Mark Pearson is one of the Alabamans who voted for Trump. He’s worked two jobs for the last 22 years. He commutes more than 60 miles a day from Blount County, north of Birmingham. He’s a firefighter full time and he works at a body shop part time. Between the two jobs, he puts in 70 to 75 hours a week. His wife currently doesn’t work, and as with the family he grew up in, he said she shouldn’t have to.
Pearson got into auto body work when he was in high school and he wanted to paint his own car. He got a job at a shop.
“I realized listening to the older guys when I got back into it,” he said, “they kept saying, ‘Boy, you need to get out of this business. You need to get out of this business. It’s going nowhere.'”
He didn’t get out of the business. But he did take his firefighter test for a job that today gives him and his wife health benefits. At 51, these two jobs wear on him.
“I can’t work like I was 30,” he said. “I can’t work like a 24-year-old. I’m getting older. I feel it every morning when I get out of bed. Those knees, you feel those knees every time you get up out of the recliner, it’s like, ugh.”
He said he’s at the age when he and his wife will need to go to the doctor more. He needs health insurance. Premiums have been rising — he pays $400 a month.
“Last I don’t know how many years it keeps going up and up and up and up,” he said. “And it’s not changing unless we get people in there who say we’ve got to make a difference for everybody else.”

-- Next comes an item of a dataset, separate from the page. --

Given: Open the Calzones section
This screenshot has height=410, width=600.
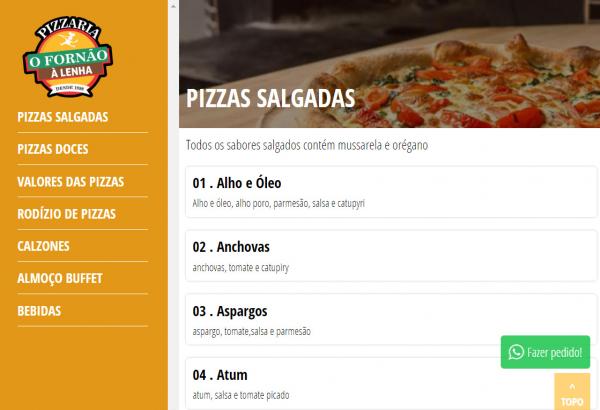Looking at the screenshot, I should (44, 246).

Trump, Pearson said, is the person to lead that charge. He doesn’t want Trump to repeal the Affordable Care Act, just to tweak it so that health care is more affordable for younger people who don’t visit the doctor very often and for small businesses, like the body shop where he works. As it stands, health care is so expensive that employers either have to keep a stable of part-timers without benefits or pass those high costs onto employees.
“They can’t afford to pay their employees a little bit more because margins are just cut so tight that I think he could, he’s probably got some ideas on how to do that, because he’s done it for years,” Pearson said. “He’s built an empire, which is no small task.”
Jill Leath owns Faith Consignments in Alabaster, a city about 30 miles south of Birmingham. Leath’s shop is on a busy strip with plenty of pawn shops, check cashing places and mobile home sales lots. She voted for Trump because she believes he’ll make the economy stronger.
“I have noticed within the last four years that sales have been down a lot, and I just feel like people are just scared to spend money,” she said. She senses people are spending more on things like health care, so they’re shopping less. “Everything is all just bunching up on everybody,” she said, “even me.”
Four years ago, she had five employees. Today she has one: her mother, whom she hired part time so that she’d have an income.
“Just with the economy and the slowing down of business, I have not been able to afford to keep certain employees on,” she said.
If Trump fulfills his promise to help small businesses and stabilize the economy, she said, it’ll be more money in everyone’s pocket.